Sunday, December 2, 2007

Minsk, Muslims, Shabbos in Boston

Shalom, Moisheniks around the globe!

First I just want to say how moved I am that there is a Moishe House in Minsk. My grandpa MOISHE (not kidding, that was his name) was from there, and as the legend goes, at age eight he and his sisters escaped in wheel barrows covered in hay. Somehow Grandpa Moishe and my great aunts made their way to a boat to America, where they met their dad and big bro who had come 6 years before. A bunch of the family stayed in Minsk, and though a few made aliya to Israel, most of them didn't make it, and died in various pogroms and anti-semetic persecution.

So to read that there is now Jews are building a vibrant community in Minsk - what a blessing! Though my biological family may not have survived there, it is awesome to know that the larger Moishe House family extends to the land of my roots. I hope to get to visit someday.

As Moishe House Minsk represents some sort of tikkun, or healing, for my family's Jewish experience of Minsk, here in New England, Moishe House Boston is creating a tikkun between the Jewish and Muslim communities. For a variety of complicated reasons I won't go into, Jewish Muslim relations in Boston have gone way downhill in the past few years. It has gotten to a point where many institutional Jewish leaders seem to equate the ethnically, racially, and ideologically diverse community of Muslims of Boston with Alcaida terrorists and suicide bombers.

Not surprisingly, this atmosphere makes it hard to create any kind of positive relationship, or live by the Biblical commandment - "Love the stranger, for you yourselves were stangers." For members of the Moishe House Boston community, who remember our own families' experience of intolerance and anti-semitism a few generations back, we felt we couldn't stand by while the Muslim community was treated with disrespect and even contempt.

So we started holding dialogues and joint community service projects, and even joined together to show interfaith support for a workers' rights campaign. On Friday night, we welcomed young leaders of the Muslim community into our home for Shabbat. We weren't sure how it would go over, but 75 or 80 people showed up, either to build relationships and share Shabbat with our Muslim friends. During dinner, we had a discussion where people asked each other questions about our respective Sabbath and religious practices. It was inspiring to see people just talking to each other, building relationships, becoming friends, and to see how excited our planning team was that the event was a success.

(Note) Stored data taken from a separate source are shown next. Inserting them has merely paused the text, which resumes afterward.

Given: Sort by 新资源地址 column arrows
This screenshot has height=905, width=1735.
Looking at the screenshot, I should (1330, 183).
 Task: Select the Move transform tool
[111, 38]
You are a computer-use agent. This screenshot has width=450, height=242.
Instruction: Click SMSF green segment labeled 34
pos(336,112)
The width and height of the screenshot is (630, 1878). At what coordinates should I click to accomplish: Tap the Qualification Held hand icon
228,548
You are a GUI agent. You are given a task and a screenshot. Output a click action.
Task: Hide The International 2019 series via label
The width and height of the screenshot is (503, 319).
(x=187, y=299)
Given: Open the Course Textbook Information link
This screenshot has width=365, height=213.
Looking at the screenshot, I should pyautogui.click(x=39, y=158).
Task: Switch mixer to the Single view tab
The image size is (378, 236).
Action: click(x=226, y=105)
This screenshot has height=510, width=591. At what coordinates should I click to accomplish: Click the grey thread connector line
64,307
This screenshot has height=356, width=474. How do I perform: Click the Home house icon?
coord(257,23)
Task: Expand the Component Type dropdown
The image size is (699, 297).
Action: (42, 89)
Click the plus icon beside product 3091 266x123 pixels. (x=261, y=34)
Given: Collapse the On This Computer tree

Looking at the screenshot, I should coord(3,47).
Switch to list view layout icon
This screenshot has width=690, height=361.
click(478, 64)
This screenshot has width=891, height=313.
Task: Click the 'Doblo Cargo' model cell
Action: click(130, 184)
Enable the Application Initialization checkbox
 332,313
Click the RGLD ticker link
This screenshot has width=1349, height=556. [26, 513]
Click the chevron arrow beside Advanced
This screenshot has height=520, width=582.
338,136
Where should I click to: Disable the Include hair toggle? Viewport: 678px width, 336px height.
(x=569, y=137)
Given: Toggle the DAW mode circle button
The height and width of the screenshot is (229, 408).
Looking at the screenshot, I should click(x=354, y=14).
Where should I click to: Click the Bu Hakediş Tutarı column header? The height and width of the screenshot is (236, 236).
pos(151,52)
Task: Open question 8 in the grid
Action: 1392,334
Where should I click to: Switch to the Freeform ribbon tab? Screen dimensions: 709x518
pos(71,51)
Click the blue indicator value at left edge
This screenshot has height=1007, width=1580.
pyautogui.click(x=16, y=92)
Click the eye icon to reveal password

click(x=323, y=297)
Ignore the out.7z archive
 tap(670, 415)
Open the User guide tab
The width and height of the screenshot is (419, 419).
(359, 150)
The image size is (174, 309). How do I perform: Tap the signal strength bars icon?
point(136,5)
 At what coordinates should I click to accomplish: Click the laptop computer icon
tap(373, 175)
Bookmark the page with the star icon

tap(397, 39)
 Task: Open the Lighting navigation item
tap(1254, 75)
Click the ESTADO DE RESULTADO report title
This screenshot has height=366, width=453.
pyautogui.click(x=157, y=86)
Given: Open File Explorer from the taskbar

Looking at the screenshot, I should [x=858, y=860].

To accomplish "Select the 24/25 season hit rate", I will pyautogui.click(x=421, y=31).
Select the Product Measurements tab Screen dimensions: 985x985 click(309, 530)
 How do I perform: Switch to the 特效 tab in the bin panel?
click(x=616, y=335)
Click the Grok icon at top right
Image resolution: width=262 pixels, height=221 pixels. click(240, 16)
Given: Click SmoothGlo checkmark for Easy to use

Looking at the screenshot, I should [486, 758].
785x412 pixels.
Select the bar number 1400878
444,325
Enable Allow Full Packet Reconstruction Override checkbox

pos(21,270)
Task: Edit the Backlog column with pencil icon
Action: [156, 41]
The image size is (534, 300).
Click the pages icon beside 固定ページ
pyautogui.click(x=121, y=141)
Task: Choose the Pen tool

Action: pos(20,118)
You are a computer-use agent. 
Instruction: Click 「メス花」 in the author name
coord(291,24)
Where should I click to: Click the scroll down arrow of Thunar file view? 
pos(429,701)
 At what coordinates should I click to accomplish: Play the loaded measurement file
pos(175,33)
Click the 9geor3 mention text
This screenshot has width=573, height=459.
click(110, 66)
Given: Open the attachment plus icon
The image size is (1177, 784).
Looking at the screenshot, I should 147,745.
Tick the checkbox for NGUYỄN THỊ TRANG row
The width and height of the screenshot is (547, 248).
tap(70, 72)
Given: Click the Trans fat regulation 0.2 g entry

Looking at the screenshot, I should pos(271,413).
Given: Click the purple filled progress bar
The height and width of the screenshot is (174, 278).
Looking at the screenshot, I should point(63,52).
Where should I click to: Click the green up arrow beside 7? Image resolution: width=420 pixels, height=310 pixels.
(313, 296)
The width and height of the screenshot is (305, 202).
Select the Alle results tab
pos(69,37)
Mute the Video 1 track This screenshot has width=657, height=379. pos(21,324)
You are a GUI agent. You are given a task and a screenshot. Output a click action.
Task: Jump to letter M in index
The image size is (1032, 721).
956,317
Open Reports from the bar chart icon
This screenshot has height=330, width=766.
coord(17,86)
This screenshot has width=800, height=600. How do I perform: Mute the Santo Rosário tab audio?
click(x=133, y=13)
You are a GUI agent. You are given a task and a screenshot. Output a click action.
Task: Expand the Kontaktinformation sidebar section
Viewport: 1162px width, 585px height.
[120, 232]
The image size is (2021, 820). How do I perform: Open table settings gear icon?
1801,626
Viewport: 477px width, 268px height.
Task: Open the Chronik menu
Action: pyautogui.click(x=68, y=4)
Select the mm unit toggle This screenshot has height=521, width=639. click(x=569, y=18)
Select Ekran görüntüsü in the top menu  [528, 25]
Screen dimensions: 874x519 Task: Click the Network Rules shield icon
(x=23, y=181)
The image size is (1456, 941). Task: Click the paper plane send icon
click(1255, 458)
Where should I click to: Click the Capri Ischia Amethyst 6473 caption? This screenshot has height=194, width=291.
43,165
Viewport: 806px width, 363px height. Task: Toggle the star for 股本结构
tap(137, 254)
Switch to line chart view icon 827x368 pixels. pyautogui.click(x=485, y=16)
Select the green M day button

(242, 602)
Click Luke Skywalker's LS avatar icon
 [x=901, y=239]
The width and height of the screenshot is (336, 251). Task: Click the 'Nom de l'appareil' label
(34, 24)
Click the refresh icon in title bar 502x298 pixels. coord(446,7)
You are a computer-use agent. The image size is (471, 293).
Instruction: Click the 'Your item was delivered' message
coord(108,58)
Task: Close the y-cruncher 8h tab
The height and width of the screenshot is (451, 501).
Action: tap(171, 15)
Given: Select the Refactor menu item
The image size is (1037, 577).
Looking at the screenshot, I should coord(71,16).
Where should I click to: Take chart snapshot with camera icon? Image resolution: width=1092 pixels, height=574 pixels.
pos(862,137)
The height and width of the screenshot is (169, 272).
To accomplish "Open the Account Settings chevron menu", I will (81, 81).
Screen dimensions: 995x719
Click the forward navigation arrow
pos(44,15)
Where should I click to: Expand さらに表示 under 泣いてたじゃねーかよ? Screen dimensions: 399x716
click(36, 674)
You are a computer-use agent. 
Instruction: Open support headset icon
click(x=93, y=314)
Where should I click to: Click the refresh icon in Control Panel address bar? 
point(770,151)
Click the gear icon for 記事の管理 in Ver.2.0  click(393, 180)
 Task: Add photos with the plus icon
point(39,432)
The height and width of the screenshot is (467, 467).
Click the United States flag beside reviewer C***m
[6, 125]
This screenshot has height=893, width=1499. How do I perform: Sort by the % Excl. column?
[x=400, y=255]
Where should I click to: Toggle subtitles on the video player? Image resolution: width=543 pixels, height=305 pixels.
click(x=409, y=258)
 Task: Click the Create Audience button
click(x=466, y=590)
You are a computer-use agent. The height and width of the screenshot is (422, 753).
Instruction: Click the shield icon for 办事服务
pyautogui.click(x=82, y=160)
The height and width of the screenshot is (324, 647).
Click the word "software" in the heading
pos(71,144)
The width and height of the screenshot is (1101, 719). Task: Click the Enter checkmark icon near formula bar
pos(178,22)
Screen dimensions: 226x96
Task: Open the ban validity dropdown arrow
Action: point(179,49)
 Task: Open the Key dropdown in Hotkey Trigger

Having the Muslims to dinner is just one small step towards repairing Jewish Muslim relations in Boston, but hopefully we are serving as a model for our parents' generation and the institutional Jewish community to do the same. If vibrant Jewish life can return to Minsk, surely Jewish Muslim good will can return to Boston. I just hope it won't take as long!

1 comment:

Aliyah said...

Margie,
Thanks so much for writing about Moishe House Minsk. I suppose it must be very moving for so many people who had Jewish relatives from this region. There is a vibrant Jewish community here today and I'm so proud to be a part of it through Moishe House.